How do I implement basic "Long Polling"?

I can find lots of information on how Long Polling works (For example, this, and this), but no simple examples of how to implement this in code.

All I can find is cometd, which relies on the Dojo JS framework, and a fairly complex server system..

Basically, how would I use Apache to serve the requests, and how would I write a simple script (say, in PHP) which would "long-poll" the server for new messages?

The example doesn't have to be scaleable, secure or complete, it just needs to work!


M
Minko Gechev

It's simpler than I initially thought.. Basically you have a page that does nothing, until the data you want to send is available (say, a new message arrives).

Here is a really basic example, which sends a simple string after 2-10 seconds. 1 in 3 chance of returning an error 404 (to show error handling in the coming Javascript example)

msgsrv.php

<?php
if(rand(1,3) == 1){
    /* Fake an error */
    header("HTTP/1.0 404 Not Found");
    die();
}

/* Send a string after a random number of seconds (2-10) */
sleep(rand(2,10));
echo("Hi! Have a random number: " . rand(1,10));
?>

Note: With a real site, running this on a regular web-server like Apache will quickly tie up all the "worker threads" and leave it unable to respond to other requests.. There are ways around this, but it is recommended to write a "long-poll server" in something like Python's twisted, which does not rely on one thread per request. cometD is an popular one (which is available in several languages), and Tornado is a new framework made specifically for such tasks (it was built for FriendFeed's long-polling code)... but as a simple example, Apache is more than adequate! This script could easily be written in any language (I chose Apache/PHP as they are very common, and I happened to be running them locally)

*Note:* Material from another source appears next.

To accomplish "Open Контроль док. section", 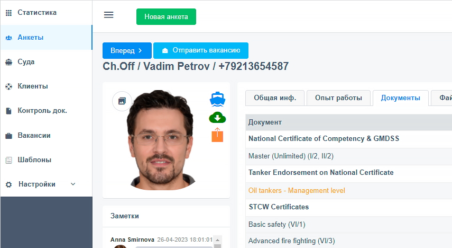I will point(42,111).
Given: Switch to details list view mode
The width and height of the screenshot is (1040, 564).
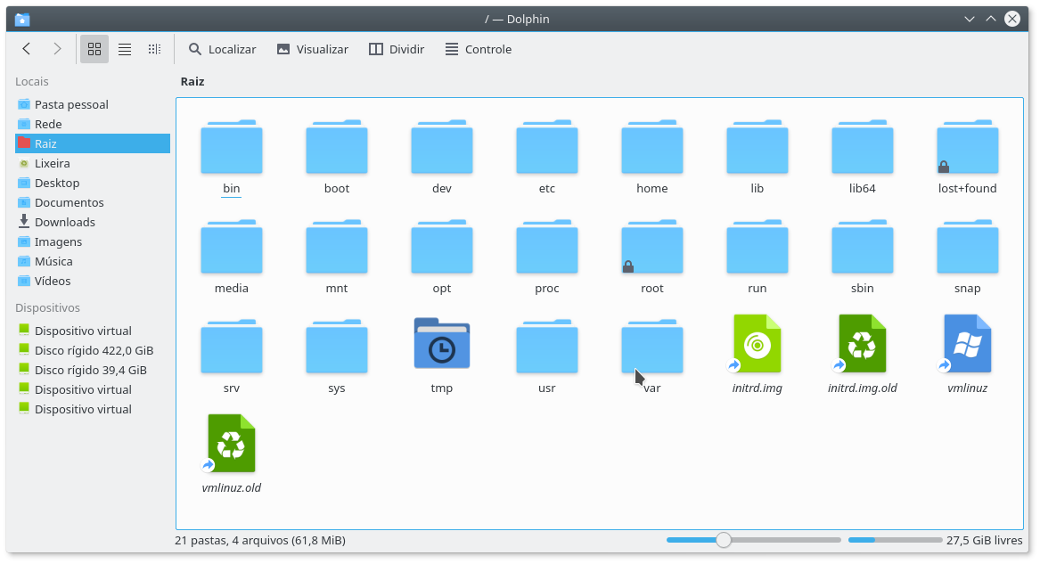Looking at the screenshot, I should [x=124, y=49].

Then, in Javascript, you request the above file (msg_srv.php), and wait for a response. When you get one, you act upon the data. Then you request the file and wait again, act upon the data (and repeat)

What follows is an example of such a page.. When the page is loaded, it sends the initial request for the msgsrv.php file.. If it succeeds, we append the message to the #messages div, then after 1 second we call the waitForMsg function again, which triggers the wait.

The 1 second setTimeout() is a really basic rate-limiter, it works fine without this, but if msgsrv.php always returns instantly (with a syntax error, for example) - you flood the browser and it can quickly freeze up. This would better be done checking if the file contains a valid JSON response, and/or keeping a running total of requests-per-minute/second, and pausing appropriately.

If the page errors, it appends the error to the #messages div, waits 15 seconds and then tries again (identical to how we wait 1 second after each message)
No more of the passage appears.